TASK PROMPT
In the records below, find every line that contains "block" and list it.

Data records
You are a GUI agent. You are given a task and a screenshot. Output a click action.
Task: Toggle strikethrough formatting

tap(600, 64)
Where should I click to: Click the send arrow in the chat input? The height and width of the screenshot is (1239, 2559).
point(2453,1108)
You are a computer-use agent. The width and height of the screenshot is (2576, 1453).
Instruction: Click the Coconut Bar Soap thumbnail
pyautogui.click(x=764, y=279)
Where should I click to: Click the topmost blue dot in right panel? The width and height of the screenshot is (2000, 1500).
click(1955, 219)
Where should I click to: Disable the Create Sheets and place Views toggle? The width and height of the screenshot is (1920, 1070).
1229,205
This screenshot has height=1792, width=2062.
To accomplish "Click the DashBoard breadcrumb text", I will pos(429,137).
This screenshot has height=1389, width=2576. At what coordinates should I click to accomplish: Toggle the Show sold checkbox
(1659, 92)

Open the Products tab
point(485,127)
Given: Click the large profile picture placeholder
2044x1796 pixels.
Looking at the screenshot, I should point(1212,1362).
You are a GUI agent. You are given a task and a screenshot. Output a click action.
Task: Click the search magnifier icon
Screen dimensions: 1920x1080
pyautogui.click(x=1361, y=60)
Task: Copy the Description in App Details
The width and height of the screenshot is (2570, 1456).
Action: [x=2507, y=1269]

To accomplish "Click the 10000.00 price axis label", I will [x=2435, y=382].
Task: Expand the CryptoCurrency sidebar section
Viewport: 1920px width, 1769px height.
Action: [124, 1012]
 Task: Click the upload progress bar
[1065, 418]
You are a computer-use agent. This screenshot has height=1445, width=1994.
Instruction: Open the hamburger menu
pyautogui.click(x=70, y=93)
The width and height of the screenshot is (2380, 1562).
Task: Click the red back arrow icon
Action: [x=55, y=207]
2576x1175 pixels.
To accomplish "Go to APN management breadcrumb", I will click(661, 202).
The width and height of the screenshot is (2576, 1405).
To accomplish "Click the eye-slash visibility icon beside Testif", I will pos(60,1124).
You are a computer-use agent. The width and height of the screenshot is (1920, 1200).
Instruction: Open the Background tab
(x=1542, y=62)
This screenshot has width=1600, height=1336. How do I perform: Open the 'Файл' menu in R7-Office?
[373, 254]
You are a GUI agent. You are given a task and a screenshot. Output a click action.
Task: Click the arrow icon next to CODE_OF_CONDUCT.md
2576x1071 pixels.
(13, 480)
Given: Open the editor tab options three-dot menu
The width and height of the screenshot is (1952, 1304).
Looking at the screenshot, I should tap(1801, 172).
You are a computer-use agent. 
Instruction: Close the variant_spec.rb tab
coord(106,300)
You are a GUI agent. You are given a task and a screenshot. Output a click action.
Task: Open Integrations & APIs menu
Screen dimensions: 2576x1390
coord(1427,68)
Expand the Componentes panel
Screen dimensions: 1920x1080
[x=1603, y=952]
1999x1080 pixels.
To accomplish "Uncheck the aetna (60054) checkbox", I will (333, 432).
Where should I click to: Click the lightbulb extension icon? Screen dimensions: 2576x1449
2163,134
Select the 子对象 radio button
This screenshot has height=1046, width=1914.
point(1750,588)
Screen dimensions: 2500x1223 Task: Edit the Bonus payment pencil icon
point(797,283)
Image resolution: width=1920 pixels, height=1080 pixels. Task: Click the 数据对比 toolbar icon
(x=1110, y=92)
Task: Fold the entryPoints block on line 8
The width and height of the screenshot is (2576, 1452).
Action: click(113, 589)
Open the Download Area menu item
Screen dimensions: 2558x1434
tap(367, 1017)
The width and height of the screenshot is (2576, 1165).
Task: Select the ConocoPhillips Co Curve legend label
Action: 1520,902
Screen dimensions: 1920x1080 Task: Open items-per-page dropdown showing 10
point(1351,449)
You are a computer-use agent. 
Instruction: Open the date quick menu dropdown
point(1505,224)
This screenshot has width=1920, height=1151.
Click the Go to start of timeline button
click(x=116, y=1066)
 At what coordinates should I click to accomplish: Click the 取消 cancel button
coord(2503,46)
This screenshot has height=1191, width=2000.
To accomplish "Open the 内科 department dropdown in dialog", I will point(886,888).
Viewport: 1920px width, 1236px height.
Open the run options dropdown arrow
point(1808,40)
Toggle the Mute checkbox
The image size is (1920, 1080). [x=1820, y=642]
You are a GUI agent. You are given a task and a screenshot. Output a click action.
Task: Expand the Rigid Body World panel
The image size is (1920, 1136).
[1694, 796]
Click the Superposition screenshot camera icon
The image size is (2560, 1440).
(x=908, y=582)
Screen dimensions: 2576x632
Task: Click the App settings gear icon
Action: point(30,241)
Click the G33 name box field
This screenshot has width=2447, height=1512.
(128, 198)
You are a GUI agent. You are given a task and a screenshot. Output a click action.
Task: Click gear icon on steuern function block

REPLY
Task: Fold the entryPoints block on line 8
Task: Click gear icon on steuern function block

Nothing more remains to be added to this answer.